38.5.3 We can use map2()
to make the predictions
predict_nested <-
model_nested %>%
mutate(pred = map2(model, data, predict)) %>%
print()
#> # A tibble: 3 x 4
#> # Groups: id_sensor [3]
#> id_sensor data model pred
#> <chr> <list> <list> <list>
#> 1 a <tibble [327 × 2]> <nls> <dbl [327]>
#> 2 b <tibble [327 × 2]> <nls> <dbl [327]>
#> 3 c <tibble [327 × 2]> <nls> <dbl [327]>
Another list-column
pred
for the prediction results.
38.5.4 We need to get out of the weirdness
- use
unnest()
to get back to a regular data-frame
predict_unnested <-
predict_nested %>%
unnest(data, pred) %>%
print()
#> Warning: unnest() has a new interface. See ?unnest for details.

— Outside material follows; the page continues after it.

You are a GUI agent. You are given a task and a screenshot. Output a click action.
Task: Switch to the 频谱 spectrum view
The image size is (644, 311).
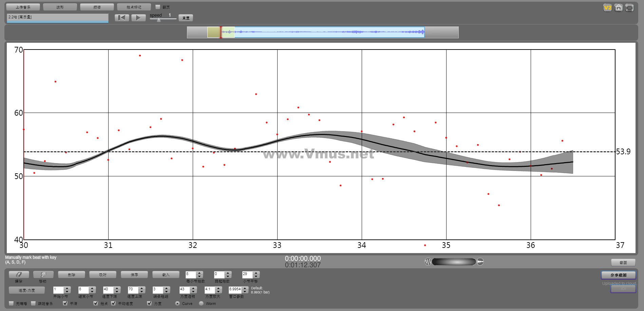pos(97,7)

#> Try `df %>% unnest(c(data, pred))`, with `mutate()` if needed
#> # A tibble: 981 x 5
#> # Groups: id_sensor [3]
#> id_sensor delta_time delta_temperature model pred
#> <chr> <dbl> <dbl> <list> <dbl>
#> 1 a 0 0 <nls> 0
#> 2 a 4 0 <nls> -0.120
#> 3 a 8 -0.06 <nls> -0.239
#> 4 a 12 -0.06 <nls> -0.357
#> 5 a 17 -0.211 <nls> -0.503
#> 6 a 22 -0.423 <nls> -0.648
#> # … with 975 more rows
38.5.5 We can wrangle the predictions
- get into a form that makes it easier to plot
predict_tall <-
predict_unnested %>%
rename(modeled = pred, measured = delta_temperature) %>%
gather("type", "delta_temperature", modeled, measured) %>%
print()
#> # A tibble: 1,962 x 5
#> # Groups: id_sensor [3]
#> id_sensor delta_time model type delta_temperature
#> <chr> <dbl> <list> <chr> <dbl>
#> 1 a 0 <nls> modeled 0
#> 2 a 4 <nls> modeled -0.120
#> 3 a 8 <nls> modeled -0.239
#> 4 a 12 <nls> modeled -0.357
#> 5 a 17 <nls> modeled -0.503
#> 6 a 22 <nls> modeled -0.648
#> # … with 1,956 more rows
38.6 Apply multiple models on a nested structure
38.6.1 Step 1: Selection of models
Make a list of functions to model:
list_model <-
list(
newton_cooling = newton_cooling,
semi_infinite_simple = semi_infinite_simple,
semi_infinite_convection = semi_infinite_convection
)
38.6.2 Step 2: write a function to define the “inner” loop
# add additional variable with the model name
fn_model <- function(.model, df) {
# one parameter for the model in the list, the second for the data
# safer to avoid non-standard evaluation
# df %>% mutate(model = map(data, .model))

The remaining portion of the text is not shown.